#### [Exercise instructions]
An exact copy of the lines from the one containing "This screenshot has height=887, width=1052." through the final line of the records is the only acceptable answer.

Extracted entries Start Marker

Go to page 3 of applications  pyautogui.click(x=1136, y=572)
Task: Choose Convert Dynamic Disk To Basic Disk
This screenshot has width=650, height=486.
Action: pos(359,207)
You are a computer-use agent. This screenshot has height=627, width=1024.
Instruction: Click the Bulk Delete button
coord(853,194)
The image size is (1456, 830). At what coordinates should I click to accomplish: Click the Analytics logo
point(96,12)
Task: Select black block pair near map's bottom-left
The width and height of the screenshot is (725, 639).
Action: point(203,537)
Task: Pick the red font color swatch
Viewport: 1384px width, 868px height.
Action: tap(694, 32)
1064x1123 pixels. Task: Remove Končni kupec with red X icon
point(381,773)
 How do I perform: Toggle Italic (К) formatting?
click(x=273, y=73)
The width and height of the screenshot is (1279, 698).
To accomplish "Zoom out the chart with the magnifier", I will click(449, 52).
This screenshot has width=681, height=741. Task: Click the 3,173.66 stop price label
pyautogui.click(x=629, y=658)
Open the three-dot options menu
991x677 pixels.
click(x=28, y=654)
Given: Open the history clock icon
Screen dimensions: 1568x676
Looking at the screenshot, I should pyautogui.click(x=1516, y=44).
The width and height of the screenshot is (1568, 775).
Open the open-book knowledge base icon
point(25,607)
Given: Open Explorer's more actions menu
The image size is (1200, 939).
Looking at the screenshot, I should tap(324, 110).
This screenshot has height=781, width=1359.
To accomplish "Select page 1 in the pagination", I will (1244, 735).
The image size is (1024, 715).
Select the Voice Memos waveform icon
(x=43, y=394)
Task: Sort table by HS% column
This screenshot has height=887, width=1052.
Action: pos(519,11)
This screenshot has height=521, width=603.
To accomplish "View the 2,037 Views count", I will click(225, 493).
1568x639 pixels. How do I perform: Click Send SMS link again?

Extracted entries End Marker

#### [Answer below]
This screenshot has height=887, width=1052.
Action: pos(519,11)
This screenshot has height=521, width=603.
To accomplish "View the 2,037 Views count", I will click(225, 493).
1568x639 pixels. How do I perform: Click Send SMS link again?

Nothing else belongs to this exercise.